The stent controversy serves as a reminder that the United States struggles when it comes to winnowing evidence-based treatments from the ineffective chaff. As surgeon and health care researcher Atul Gawande observes, "Millions of people are receiving drugs that aren't helping them, operations that aren't going to make them better, and scans and tests that do nothing beneficial for them, and often cause harm"... Estimates vary about what fraction of the treatments provided to patients is supported by adequate evidence, but some reviews place the figure at under half.

5 of 233 comments (clear)

  1. No Money by Anonymous Coward · · Score: 5, Insightful

    Duh, there is no money in actually healing people. Take the profit out of medicine and it will start actually work again.

    1. Re:No Money by VeryFluffyBunny · · Score: 5, Interesting

      In the UK, where the NHS is the only real game in town and health insurance is a national govt. system, doctors are allocated budgets for the numbers of patients that they have enrolled on their books. It's in their interests to spend as little as possible on keeping their patients as healthy as possible in order to conserve their budgets. The NHS is one of the best health services in the world in terms of outcomes for per capita spending. Well, that's the last time I heard. The current UK right-wing* administration are doing their best to wreck it.

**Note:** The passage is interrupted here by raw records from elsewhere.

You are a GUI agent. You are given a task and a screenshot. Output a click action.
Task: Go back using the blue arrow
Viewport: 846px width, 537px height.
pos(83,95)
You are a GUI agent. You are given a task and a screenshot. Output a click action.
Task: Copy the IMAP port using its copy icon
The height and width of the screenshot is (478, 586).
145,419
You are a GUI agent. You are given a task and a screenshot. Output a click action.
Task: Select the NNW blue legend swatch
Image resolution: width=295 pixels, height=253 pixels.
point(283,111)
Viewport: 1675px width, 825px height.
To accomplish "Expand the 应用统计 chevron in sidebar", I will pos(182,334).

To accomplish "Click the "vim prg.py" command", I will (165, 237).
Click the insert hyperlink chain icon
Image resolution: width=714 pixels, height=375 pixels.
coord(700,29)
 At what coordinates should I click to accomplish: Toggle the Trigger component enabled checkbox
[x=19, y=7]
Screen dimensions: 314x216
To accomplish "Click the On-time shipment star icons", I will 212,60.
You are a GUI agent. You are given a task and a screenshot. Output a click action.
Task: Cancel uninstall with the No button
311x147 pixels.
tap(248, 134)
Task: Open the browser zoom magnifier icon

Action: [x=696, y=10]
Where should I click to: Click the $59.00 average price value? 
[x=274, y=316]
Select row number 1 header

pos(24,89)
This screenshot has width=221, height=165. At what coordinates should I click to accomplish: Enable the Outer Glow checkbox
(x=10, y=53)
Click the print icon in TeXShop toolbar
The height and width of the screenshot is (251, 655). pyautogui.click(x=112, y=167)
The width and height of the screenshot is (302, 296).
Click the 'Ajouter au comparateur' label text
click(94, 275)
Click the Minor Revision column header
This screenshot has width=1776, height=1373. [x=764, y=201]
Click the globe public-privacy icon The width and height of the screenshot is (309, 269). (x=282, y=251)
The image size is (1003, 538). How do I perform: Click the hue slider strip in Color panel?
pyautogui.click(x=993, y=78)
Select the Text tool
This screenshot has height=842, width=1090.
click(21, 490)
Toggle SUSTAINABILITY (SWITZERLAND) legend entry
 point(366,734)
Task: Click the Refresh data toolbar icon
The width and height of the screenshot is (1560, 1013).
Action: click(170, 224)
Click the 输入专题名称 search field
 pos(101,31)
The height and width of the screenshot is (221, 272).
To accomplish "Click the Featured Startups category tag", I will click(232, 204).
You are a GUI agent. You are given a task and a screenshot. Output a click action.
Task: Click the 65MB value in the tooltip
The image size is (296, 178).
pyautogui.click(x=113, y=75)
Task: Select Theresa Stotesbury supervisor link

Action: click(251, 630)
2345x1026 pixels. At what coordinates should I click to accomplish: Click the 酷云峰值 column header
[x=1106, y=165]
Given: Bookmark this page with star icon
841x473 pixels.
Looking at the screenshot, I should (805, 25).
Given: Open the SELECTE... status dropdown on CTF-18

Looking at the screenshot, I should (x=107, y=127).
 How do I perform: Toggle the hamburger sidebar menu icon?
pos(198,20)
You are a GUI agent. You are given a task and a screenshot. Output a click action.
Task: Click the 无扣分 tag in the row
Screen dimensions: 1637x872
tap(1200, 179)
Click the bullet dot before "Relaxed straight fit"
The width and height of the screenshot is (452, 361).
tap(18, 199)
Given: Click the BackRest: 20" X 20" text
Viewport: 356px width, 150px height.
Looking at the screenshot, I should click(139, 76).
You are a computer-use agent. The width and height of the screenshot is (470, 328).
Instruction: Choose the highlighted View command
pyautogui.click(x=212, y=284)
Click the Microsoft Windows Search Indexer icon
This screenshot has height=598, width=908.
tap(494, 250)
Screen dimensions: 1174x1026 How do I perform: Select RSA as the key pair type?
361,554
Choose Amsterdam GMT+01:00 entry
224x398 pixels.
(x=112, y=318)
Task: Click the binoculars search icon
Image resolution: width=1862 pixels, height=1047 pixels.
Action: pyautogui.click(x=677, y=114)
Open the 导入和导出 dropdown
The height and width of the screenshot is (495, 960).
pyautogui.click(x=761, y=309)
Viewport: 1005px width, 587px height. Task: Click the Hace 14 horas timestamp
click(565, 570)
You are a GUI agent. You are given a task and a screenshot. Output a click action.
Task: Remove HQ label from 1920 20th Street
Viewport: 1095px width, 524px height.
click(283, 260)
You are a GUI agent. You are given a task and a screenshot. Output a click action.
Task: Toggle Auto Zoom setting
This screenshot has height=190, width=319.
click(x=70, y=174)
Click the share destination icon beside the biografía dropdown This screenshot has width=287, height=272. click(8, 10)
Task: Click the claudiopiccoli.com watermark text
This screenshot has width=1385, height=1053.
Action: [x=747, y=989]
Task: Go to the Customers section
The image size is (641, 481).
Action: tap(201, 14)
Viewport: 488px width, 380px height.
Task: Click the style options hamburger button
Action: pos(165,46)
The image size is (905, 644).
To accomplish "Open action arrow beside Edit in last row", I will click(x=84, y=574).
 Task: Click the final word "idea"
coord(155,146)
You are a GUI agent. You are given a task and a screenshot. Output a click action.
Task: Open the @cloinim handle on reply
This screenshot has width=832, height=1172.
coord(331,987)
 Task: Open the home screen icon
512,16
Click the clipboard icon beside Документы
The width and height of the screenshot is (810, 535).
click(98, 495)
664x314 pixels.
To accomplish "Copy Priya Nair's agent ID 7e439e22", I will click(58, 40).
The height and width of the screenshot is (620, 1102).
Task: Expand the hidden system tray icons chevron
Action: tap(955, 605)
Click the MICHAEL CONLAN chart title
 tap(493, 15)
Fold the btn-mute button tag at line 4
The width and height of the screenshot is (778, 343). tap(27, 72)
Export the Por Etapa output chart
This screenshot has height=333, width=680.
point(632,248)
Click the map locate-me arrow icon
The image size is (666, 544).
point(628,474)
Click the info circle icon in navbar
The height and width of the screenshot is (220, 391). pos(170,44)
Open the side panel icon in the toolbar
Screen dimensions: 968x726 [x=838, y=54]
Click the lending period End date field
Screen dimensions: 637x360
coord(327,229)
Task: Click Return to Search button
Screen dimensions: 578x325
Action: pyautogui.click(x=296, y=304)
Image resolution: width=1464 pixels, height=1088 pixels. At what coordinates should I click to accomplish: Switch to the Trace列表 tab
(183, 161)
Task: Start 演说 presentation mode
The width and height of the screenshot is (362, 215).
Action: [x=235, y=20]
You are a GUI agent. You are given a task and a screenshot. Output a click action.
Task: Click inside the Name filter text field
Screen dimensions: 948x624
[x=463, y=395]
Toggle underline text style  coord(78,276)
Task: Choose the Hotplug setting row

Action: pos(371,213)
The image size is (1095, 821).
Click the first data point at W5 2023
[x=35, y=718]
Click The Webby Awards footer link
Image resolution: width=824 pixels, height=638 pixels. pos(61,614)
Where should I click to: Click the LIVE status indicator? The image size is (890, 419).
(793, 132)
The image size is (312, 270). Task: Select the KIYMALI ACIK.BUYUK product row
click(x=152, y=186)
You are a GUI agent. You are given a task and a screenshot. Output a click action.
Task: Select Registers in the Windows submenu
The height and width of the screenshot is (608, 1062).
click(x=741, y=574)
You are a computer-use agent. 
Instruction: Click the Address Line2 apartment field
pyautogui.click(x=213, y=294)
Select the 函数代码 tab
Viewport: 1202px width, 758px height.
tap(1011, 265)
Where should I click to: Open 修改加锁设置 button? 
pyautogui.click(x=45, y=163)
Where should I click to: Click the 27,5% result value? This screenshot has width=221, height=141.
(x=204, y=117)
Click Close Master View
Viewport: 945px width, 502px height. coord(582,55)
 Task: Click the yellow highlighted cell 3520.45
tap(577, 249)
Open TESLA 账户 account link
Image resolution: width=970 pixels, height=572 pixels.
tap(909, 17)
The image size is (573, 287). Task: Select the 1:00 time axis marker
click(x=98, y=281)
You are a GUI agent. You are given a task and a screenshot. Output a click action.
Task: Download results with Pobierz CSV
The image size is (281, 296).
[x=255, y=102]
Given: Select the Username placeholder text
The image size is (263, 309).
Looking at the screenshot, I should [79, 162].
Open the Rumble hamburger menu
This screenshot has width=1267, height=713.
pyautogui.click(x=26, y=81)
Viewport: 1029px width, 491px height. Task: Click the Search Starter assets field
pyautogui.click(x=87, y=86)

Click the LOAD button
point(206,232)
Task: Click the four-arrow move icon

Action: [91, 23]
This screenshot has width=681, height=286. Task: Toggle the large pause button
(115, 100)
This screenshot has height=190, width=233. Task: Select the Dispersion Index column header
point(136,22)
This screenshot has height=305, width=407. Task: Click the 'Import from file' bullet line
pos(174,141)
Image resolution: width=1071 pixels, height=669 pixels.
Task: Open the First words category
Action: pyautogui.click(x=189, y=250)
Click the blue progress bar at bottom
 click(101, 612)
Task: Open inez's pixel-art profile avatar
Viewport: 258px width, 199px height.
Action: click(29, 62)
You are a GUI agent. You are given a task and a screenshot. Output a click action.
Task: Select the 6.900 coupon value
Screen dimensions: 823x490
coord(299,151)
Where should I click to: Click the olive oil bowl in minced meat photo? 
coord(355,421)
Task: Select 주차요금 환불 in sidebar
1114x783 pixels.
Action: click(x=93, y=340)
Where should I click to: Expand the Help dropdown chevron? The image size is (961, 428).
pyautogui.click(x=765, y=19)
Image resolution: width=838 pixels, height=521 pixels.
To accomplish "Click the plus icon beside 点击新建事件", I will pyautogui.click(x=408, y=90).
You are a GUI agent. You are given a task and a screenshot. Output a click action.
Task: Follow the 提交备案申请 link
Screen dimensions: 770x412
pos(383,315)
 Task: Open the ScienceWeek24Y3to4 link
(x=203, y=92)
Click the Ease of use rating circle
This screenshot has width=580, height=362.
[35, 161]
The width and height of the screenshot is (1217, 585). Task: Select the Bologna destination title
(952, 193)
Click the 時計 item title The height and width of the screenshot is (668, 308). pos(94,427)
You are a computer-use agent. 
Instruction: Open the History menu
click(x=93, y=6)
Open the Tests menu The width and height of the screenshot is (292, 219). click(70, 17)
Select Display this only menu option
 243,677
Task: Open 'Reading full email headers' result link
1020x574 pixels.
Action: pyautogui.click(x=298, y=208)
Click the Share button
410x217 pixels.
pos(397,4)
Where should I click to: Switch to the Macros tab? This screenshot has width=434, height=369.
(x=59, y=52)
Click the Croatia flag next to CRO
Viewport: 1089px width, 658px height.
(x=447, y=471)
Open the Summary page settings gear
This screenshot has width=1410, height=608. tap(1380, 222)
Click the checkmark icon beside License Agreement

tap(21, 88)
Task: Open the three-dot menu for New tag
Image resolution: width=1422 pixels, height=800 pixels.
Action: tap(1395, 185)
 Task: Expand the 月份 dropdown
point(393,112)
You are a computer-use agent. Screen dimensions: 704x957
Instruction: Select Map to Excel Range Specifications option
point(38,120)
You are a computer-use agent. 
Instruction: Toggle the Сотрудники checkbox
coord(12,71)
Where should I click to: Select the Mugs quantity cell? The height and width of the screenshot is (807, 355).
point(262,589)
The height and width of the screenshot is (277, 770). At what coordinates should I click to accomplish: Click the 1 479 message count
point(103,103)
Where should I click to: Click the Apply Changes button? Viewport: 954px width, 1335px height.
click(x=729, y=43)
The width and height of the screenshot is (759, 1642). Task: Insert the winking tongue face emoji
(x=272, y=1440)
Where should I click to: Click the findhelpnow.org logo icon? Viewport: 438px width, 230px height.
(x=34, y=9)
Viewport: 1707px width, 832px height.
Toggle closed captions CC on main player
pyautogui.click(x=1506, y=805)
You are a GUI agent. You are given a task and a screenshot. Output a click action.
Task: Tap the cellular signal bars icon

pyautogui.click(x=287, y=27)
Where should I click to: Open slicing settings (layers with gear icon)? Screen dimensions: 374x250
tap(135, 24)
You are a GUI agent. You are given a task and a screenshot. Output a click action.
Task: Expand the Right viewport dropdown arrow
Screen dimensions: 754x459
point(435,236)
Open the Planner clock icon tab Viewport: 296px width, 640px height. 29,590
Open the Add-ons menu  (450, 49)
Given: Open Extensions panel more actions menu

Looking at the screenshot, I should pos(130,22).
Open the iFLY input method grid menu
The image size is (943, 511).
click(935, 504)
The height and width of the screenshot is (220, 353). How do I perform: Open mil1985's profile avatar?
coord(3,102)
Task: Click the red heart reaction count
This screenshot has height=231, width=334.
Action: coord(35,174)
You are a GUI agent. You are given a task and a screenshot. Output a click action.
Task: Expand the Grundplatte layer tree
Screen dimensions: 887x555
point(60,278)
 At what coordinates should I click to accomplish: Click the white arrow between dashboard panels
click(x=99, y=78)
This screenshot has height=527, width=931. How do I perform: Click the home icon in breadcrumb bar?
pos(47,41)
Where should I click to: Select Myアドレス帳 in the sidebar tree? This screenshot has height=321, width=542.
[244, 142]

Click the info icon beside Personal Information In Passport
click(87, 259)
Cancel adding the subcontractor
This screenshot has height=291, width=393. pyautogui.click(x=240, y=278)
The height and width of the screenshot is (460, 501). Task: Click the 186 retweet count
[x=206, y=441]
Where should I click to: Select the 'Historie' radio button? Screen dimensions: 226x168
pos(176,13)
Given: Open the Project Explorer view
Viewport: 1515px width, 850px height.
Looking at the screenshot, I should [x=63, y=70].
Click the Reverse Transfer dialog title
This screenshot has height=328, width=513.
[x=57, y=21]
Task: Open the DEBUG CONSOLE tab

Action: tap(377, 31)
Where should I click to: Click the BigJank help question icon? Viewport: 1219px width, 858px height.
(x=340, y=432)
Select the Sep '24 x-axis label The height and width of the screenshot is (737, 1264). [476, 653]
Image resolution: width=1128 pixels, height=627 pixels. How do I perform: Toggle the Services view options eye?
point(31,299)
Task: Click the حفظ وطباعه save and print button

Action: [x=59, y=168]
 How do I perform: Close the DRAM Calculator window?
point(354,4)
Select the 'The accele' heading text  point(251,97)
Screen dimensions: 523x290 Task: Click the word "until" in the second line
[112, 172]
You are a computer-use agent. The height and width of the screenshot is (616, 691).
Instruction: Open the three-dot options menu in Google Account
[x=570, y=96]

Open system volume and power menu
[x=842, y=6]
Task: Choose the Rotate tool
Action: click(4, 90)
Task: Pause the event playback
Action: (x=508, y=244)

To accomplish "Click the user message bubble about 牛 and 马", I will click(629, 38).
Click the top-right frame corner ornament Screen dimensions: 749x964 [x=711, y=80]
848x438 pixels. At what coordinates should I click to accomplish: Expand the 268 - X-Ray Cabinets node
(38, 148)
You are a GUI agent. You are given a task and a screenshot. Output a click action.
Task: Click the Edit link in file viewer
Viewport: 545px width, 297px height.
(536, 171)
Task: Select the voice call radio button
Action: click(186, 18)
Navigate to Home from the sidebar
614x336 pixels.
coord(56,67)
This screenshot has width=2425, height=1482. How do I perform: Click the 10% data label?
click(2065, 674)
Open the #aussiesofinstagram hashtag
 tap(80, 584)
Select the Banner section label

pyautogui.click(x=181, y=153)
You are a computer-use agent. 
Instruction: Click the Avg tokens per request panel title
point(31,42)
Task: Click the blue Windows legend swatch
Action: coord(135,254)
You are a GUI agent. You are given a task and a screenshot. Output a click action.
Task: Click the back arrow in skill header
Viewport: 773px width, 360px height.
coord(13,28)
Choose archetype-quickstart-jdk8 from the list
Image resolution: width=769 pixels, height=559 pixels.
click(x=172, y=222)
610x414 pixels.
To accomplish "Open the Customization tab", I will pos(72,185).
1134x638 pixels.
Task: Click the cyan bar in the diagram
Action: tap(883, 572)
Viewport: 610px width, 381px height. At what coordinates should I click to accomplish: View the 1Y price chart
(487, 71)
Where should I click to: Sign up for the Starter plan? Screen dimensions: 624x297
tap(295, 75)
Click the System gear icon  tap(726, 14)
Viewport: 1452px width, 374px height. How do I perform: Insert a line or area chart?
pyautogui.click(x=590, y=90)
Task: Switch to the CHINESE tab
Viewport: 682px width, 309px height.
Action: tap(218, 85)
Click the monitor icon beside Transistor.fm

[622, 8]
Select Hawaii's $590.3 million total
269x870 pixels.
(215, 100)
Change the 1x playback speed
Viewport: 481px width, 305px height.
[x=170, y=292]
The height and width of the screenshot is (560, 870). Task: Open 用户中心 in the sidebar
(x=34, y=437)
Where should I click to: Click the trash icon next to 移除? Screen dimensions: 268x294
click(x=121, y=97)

      *right-wing in the UK is still thankfully far left of the Democrats in the USA.

      --
      Debate is a form of harassment. Do not question my truth.
  2. Damn stupid story by Anonymous Coward · · Score: 5, Insightful

    Stents WORK for heart disease - that’s proven and the story stupidly misleads it for click bait (and slashdot editors happily repeat)

    The study in question showed that stents don’t necessarily reduce heart pain in patients with narrowed arteries which is contradictory to the theories about how heart pain/disease work.

    Regardless a clogged artery will still kill you and a stent resolves that problem!

    More piss poor science “reporting”

    1. Re:Damn stupid story by sjames · · Score: 5, Informative

      Somebody didn't RTFA! The study was looking specifically at stents used in cases of stable angina that is responsive to medication, and found that the stents were higher risk but provided no benefit over medication in the case of stable angina. The study did not attempt to address the effectiveness of stents in other cases including cases where medication did not control stable angina.

      That still represents a lot of excessive costs for no benefit.

  3. Same thing happens in dentistry by ravenspear · · Score: 5, Informative

    The medical literature clearly indicates that the US is one of the few western countries remaining that routinely extracts nearly all asymptomatic wisdom teeth.

    There is no medical reason why this is necessary unless the teeth are severely impacted or arranged in such a way that it is difficult to brush them.

    Yet wisdom teeth extraction is a huge multibillion dollar industry for the dentistry practice in the US.